Die schwedische Mannschaft steht sinnbildlich dafür, was man nicht hat erwarten können – oder eben auch nicht hat erwarten wollen. Es gab nicht diese Fülle an Überraschungen, wie sie die WM 2014 bereithielt, dieses Underdog-Turnier. Man hat in Deutschland etwas aus den Augen verloren, wie viele Wundertütengeschichten dort geschrieben wurden, weil wegen Mario Götze usw. Triumphe sind Balken im eigenen Auge. Beim jetzigen Turnier aber haben die Fans der deutschen Mannschaft die Gelegenheit, sich all den Phänomenen zu widmen, die vorauszusehen die Fixierung auf nur ein Team verhinderte.

Es ist freilich nicht nur das erstaunlich stabile, ausbalancierte Schweden, sondern auch Mexiko, das einen fein geschliffenen Konterfußball zu zelebrieren in der Lage ist und mit Ochoa einen Torhüter hat, dessen Paraden die Eleganz und Extravaganz eines Ballkleides haben. Es gibt auch Russland, selbstverständlich, das vorher (auch hier!) als mutmaßlich schwächster Gastgeber aller Zeiten galt und sich dann mit Wagemut und Entschlossenheit in das Turnier hineinrammte, als gäbe es dahinter Freibier.

Und da ist auch das ungeheuer kultivierte, gut abgehangene Japan, das in großer Ruhe einen Ballbesitzfußball praktiziert, der dahinfließt wie ein auengesäumter Fluss. Kolumbien vielleicht, das ein Haufen Granit ist, wie die Notre-Dame in Paris auch. Oder eben Senegal, mit seiner schnörkellosen Zielstrebigkeit.
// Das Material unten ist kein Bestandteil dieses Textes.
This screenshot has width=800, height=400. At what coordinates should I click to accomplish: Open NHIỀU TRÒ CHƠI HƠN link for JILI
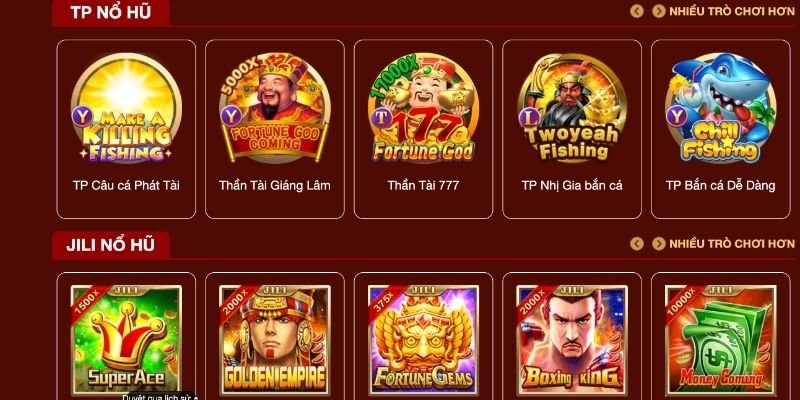tap(732, 244)
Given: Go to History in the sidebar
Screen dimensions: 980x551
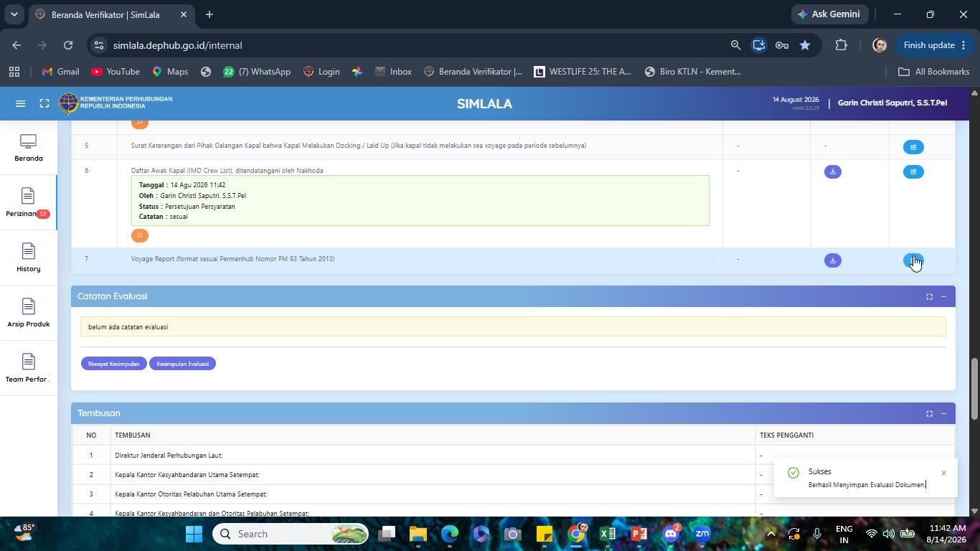Looking at the screenshot, I should tap(29, 258).
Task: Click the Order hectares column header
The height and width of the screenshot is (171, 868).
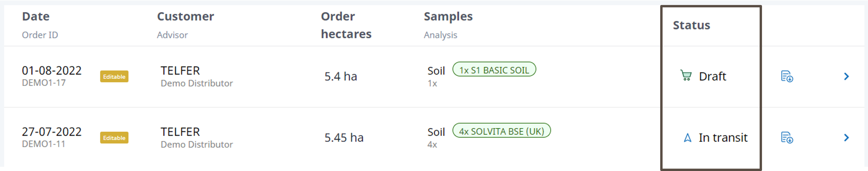Action: click(346, 25)
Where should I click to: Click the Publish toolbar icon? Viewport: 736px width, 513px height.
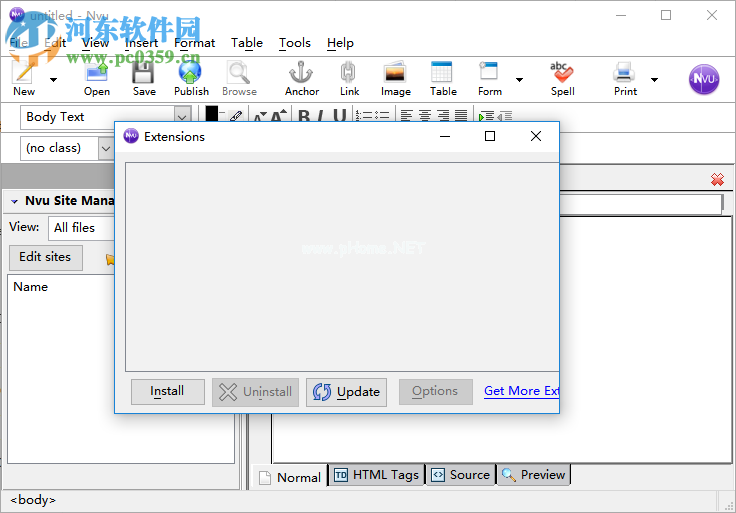(x=191, y=77)
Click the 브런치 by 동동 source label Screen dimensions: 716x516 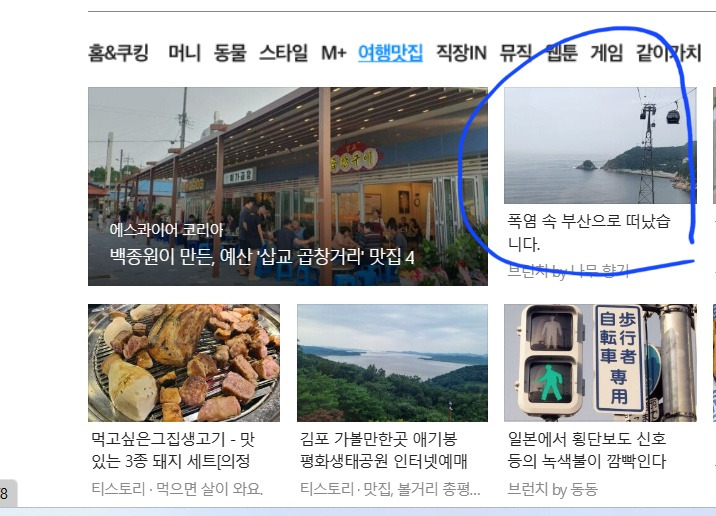553,489
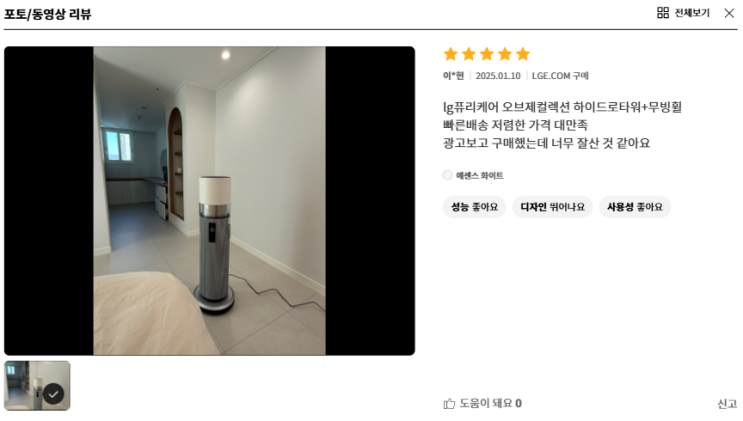Close the photo review popup

[729, 13]
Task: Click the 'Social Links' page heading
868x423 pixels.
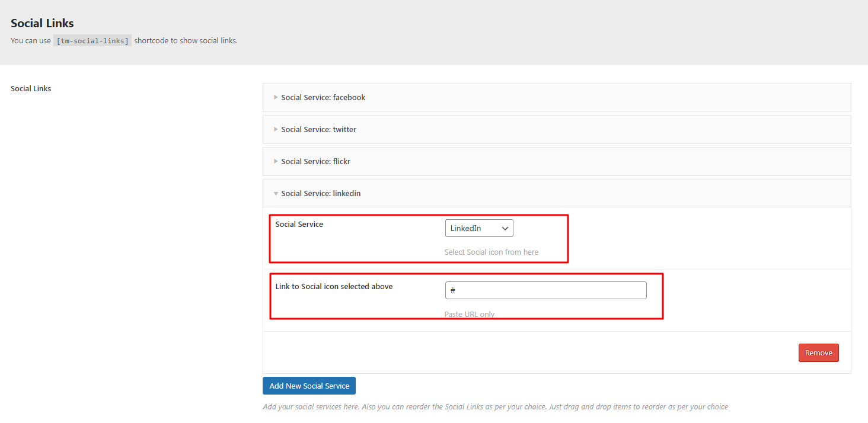Action: (42, 24)
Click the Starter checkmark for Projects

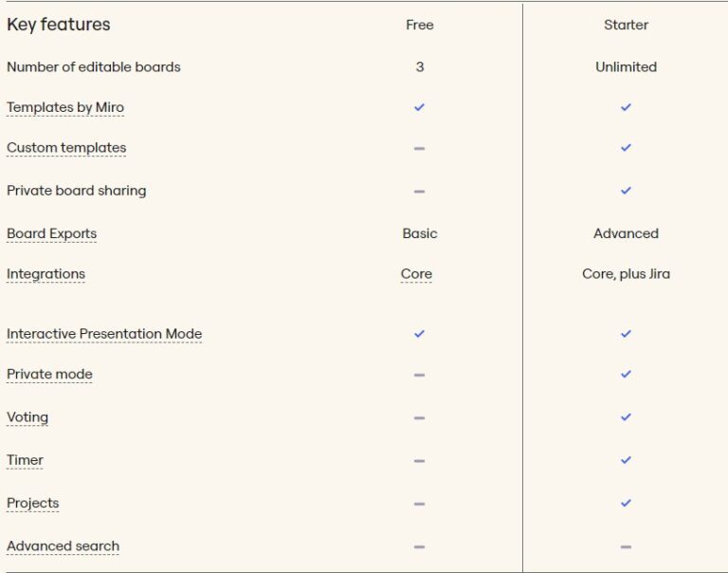[x=626, y=503]
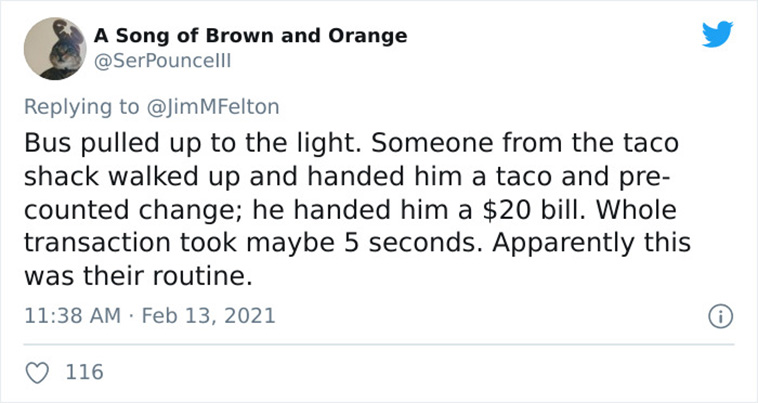Click the divider line above likes
758x403 pixels.
379,345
Vor allem aber auch England, das endlich seine Körperlichkeits-Obsession in Dynamik übersetzt bekommt; jahrzehntelang war Englands berühmtestes Fußballbild jenes von Terry Butcher, wie er nach einem Spiel mit blutdurchtränktem Mullturban, feine rote Rinnsale im Gesicht, den Blick zur Seite lenkte.

„Seht euch die Spiele selbst an“

Es illustrierte, was der Journalist Simon Kuper meinte, als er sagte, England versuche bei jedem Spiel, die Schlacht von Dünkirchen nachzustellen. Man wird, das verspricht diese Vorrunde, für die Three Lions neue Bilder finden müssen.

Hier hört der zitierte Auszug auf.